E porque é que o rádio,
na minha ausência, só se ligava para o teatro radiofónico? Porque o que mais
que lá se contava, as notícias, eram sempre iguais: alguma inauguração
governamental, informações, raríssimas, sobre a guerra lá longe, nas colónias,
a previsão meteorológica, o vencedor do festival da canção e, casos bem raros,
algum discurso ao país do títere. Nada de importante, que a política estava
limitada à União Nacional, o partido sempiterno no governo. Não podíamos saber
o que outros pensavam, os que outros diziam, o que outros faziam. E votar,
então, se bem que não obrigatório, era quase que inconsequente, que os
resultados se sabiam de antemão: vencia a União Nacional.
Os tempos mudaram, a
electricidade chegou à casa de meus avós, foi acrescentado ao rádio, já não sei
por quem, um transformadorzito, eu deixei de lá ir de férias, que a
adolescência queria outras aventuras, e a União Nacional deixou de existir.
Veio a Democracia, a
possibilidade de podermos decidir sobre o nosso próprio futuro, de escolhermos
os nossos governantes, de ouvirmos na rádio e na TV o que outros fazem, dizem,
pensam.
O rádio está aqui,
testemunha muda porque já não funciona, do que foi, do que é e da transição dos
tempos.
E se hoje temos os que
temos, vivemos como vivemos e sofremos o que sofremos, não culpemos o rádio,
que ainda tem a capinha diligentemente costurada por minha avó.
Culpemo-nos a nós mesmos,
que podendo saber o que outros pensam, dizem, fazem, continuamos a escolher –
quando vamos escolher – os mesmos de sempre. Mantemo-nos – ou muitos de nós –
apáticos, não optando por mudanças realmente sérias, mas tão só por
pequeníssimas nuances, que mais disto ou mais daquilo acabam por ser mais do
mesmo.
Já não nos juntamos, à
luz do candeeiro de petróleo, a ouvir o teatro radiofónico. Das notícias,
quando as ouvimos, optamos pelas das catástrofes lá longe, preferencialmente,
que nos sublimam os nossos problemas. Vibramos com as revoltas nos países
ditatoriais, mas somos incapazes de resolver os nossos próprios problemas.

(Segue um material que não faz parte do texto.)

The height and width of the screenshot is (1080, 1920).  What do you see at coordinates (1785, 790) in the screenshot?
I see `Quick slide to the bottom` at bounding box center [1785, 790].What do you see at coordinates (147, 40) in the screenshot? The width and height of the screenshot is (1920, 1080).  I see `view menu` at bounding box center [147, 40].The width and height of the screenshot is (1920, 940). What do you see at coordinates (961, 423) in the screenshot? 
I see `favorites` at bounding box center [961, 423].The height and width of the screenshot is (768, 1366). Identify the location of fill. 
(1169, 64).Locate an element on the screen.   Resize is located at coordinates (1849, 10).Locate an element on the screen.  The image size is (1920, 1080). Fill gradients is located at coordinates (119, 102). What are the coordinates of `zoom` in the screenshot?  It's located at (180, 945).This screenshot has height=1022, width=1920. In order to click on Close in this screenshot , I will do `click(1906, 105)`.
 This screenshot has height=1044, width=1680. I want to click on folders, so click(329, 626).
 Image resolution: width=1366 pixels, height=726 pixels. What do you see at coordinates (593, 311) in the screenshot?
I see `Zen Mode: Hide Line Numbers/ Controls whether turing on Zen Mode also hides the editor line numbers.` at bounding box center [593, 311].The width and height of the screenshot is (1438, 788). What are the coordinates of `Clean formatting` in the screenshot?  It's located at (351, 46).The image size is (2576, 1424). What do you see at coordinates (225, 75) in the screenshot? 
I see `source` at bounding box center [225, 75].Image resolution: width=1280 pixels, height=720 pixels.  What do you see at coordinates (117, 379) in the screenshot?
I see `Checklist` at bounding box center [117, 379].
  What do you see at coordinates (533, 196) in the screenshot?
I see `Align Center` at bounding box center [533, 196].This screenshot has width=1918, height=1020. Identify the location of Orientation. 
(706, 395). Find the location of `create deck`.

Porque continuamos convencidos que o acto eleitoral está previamente decidido,
entre o A e o B, e que, seja qual for o resultado, as consequências serão as
mesmas.
Este rádio está mudo,
agora. Mas de cada vez que para ele olho, ali na estante, grita-me ele que as
mudanças estão na minha mão – na nossa mão – quer nas urnas quer no quotidiano.
E que devemos passar de meros ouvintes do teatro radiofónico para o palco dos
acontecimentos. De passivos a activos!
Que mais que ouvir a
rádio devemos fazer ouvir a nossa voz! E fazer cumprir a nossa vontade!